A. Confocal images showing Iba1 (green), CD68 (blue) and Homer1 (red) expression in the penumbra in aged ischemic rats treated with O-exo or a combination of O-exo and C3aR inhibitor (C3aRI). White arrows indicate Iba1⁺CD68⁺Homer1⁺ microglia. B. Quantification of Iba1⁺CD68⁺ activated microglia in aged ischemic rats 72 h after injection of O-exo with or without C3aRI (N = 5 per group). The P values were assessed by a Mann-Whitney test. C. Quantification of triple⁺ puncta per Iba1⁺ cells in the aged ischemic brain after injection of O-exo with and without C3aRI (N = 5 per group). The P values were assessed by a Mann-Whitney test. D, E. Quantification of total dendritic length (D), segments and branches and total spine length and segments (E) in the penumbra of aged ischemic rats 72 h after O-exo injection with or without C3aRI (N = 5 per group).
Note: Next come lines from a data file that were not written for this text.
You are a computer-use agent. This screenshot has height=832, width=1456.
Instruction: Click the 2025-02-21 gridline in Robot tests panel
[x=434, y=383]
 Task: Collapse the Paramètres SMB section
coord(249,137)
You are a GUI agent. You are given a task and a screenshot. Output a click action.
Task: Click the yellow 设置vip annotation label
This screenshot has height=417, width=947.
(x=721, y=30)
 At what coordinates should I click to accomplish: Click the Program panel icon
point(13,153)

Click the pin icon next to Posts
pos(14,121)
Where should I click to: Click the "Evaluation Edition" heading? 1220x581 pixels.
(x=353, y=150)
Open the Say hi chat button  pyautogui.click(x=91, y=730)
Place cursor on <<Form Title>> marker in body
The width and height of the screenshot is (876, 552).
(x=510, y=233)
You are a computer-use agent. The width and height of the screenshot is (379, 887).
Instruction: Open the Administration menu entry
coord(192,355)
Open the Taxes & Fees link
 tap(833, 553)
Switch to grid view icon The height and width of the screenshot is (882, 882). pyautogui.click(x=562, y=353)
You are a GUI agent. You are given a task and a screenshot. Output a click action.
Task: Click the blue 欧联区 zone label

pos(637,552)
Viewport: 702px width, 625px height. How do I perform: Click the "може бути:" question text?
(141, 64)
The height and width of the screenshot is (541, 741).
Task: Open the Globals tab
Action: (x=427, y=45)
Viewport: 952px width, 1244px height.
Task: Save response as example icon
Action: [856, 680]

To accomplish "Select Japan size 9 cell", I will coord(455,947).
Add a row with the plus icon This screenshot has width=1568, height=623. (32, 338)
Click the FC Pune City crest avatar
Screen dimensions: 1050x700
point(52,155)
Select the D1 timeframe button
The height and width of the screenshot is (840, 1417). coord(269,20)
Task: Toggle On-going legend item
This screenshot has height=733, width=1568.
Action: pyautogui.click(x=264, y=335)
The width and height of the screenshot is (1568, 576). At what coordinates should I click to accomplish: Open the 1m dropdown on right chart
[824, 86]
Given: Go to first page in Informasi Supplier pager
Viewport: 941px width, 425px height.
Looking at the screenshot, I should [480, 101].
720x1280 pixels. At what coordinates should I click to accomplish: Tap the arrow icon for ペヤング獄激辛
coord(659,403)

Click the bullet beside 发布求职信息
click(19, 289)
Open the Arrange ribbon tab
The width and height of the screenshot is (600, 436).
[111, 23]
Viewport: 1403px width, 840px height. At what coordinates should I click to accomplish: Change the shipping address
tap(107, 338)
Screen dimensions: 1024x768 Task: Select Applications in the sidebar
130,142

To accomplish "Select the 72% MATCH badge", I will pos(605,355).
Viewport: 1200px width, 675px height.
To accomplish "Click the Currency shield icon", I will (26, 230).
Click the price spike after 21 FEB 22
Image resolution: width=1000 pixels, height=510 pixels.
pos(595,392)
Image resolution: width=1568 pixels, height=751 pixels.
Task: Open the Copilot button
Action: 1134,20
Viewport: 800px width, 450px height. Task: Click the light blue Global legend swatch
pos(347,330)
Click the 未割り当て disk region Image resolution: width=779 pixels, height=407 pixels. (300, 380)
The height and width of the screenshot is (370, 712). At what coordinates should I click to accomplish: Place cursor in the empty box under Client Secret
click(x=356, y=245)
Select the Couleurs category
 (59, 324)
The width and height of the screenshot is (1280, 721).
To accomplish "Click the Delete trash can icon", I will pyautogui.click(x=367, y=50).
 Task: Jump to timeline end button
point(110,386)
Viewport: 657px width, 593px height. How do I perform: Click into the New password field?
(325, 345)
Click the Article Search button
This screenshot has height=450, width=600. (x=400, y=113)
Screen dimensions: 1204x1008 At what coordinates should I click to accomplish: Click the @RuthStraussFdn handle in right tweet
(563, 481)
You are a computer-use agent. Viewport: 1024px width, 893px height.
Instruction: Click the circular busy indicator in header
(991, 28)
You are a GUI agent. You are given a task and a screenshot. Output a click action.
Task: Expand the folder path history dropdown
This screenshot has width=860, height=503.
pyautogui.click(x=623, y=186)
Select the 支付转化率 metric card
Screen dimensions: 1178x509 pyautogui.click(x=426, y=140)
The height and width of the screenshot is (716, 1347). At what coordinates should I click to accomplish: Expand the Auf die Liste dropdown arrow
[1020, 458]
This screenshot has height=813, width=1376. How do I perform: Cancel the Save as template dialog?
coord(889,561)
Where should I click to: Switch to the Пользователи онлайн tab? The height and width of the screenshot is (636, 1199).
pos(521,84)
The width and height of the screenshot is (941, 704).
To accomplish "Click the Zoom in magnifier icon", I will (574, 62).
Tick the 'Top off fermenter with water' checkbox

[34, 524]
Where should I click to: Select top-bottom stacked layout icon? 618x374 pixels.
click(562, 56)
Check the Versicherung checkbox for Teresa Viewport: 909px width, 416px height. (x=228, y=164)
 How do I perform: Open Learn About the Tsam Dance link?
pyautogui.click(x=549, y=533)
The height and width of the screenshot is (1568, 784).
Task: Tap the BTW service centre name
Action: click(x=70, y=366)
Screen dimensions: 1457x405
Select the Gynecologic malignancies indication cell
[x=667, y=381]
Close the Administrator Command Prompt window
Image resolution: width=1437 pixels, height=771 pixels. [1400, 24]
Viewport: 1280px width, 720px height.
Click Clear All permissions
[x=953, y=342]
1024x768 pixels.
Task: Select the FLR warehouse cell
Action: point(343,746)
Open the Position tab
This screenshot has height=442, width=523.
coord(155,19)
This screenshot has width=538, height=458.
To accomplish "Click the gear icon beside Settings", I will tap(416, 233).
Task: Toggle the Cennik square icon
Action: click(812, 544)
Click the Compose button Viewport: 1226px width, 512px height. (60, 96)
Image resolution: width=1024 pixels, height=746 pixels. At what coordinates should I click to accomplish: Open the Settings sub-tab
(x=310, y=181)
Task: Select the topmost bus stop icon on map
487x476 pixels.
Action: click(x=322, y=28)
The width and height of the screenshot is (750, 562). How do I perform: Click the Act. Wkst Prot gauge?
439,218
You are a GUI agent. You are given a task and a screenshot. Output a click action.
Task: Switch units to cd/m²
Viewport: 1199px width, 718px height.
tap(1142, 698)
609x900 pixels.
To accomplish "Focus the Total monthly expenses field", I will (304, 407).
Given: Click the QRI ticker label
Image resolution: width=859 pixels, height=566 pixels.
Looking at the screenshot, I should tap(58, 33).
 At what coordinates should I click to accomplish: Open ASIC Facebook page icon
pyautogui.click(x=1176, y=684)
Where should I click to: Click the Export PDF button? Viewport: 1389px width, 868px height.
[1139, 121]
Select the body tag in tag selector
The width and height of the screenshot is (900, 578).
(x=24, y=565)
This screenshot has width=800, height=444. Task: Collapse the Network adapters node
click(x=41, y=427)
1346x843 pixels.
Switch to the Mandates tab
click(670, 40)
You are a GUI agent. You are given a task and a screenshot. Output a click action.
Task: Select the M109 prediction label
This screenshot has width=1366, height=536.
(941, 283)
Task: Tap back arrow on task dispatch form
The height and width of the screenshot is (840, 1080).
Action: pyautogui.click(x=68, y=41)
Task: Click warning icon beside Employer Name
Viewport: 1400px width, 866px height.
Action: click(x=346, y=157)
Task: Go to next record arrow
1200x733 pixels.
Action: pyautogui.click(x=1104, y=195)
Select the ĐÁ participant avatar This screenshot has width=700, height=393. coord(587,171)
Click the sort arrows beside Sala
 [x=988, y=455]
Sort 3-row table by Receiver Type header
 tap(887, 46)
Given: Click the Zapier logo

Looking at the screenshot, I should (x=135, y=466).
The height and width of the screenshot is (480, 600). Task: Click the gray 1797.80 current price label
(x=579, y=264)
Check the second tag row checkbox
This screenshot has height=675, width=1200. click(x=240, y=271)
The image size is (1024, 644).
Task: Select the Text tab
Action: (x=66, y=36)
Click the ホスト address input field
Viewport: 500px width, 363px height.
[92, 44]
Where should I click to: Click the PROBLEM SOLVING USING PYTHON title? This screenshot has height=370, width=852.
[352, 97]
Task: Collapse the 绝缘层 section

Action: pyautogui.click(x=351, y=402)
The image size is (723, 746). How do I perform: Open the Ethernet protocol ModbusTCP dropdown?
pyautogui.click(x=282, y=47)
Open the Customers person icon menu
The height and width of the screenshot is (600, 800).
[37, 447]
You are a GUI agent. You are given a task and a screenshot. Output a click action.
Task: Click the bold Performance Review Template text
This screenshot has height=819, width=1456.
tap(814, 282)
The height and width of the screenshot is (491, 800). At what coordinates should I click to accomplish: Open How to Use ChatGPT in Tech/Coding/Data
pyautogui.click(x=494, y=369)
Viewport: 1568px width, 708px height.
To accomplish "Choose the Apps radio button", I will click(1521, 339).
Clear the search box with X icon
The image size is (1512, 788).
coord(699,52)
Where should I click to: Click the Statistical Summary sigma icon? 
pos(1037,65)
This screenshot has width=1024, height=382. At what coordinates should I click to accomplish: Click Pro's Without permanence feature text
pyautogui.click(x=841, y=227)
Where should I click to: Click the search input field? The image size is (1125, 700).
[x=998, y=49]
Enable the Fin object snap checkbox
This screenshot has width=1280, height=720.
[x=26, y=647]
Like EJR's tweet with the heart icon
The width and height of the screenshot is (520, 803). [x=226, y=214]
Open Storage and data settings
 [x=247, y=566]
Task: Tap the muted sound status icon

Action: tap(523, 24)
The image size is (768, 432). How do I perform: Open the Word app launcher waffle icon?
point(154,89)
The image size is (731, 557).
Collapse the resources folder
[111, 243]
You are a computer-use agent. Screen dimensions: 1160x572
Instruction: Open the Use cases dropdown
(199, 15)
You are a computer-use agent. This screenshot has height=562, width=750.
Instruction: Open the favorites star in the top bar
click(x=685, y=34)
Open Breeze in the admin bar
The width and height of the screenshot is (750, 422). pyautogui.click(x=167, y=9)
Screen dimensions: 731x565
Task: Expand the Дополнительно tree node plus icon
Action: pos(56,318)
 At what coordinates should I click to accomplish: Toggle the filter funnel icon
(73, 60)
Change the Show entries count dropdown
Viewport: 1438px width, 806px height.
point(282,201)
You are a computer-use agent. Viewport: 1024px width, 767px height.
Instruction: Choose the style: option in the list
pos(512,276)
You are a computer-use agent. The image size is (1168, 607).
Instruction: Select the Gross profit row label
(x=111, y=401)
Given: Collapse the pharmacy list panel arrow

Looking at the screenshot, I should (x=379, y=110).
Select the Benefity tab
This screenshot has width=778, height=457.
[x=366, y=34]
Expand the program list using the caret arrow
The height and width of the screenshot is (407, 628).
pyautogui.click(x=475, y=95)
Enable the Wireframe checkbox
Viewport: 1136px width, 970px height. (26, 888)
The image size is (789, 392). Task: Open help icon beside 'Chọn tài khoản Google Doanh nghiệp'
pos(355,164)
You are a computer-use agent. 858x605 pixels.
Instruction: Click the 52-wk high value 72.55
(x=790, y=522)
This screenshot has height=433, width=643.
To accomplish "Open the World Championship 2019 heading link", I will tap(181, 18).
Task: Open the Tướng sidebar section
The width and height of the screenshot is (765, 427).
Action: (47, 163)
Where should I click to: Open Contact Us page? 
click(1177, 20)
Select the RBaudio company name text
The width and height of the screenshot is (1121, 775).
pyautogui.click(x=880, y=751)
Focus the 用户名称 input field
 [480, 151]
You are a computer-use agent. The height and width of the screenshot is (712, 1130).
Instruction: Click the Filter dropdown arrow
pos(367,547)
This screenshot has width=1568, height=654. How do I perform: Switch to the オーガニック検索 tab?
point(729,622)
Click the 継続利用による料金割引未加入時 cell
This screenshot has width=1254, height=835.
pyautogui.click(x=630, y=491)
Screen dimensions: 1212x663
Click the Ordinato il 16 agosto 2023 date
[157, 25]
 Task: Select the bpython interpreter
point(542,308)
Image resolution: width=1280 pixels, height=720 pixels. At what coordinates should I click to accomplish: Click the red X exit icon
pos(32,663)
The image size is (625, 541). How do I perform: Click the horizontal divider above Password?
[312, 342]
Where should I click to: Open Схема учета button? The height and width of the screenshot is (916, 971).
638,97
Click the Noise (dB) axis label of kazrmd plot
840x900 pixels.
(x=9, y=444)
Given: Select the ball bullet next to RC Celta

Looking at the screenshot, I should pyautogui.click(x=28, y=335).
The P values were assessed by a Mann-Whitney test. F. Representative CV-stained images showing infarct area in animals treated with O-exo alone or combination of O-exo and C3aRI. G. Infarct volume in aged ischemic rats treated with O-exo alone or combination of O-exo and C3aRI (N = 5 per group). The P values were assessed by a Mann-Whitney test. H. Sensorimotor deficits were determined by the ladder rung walking test in aged ischemic rats treated with O-exo alone or combination of O-exo and C3aRI. Data represent mean ± SEM. Each data point represents a biological replicate. The P values were assessed by unpaired Student’s t-test. O-exo, serum exosomes from aged rats.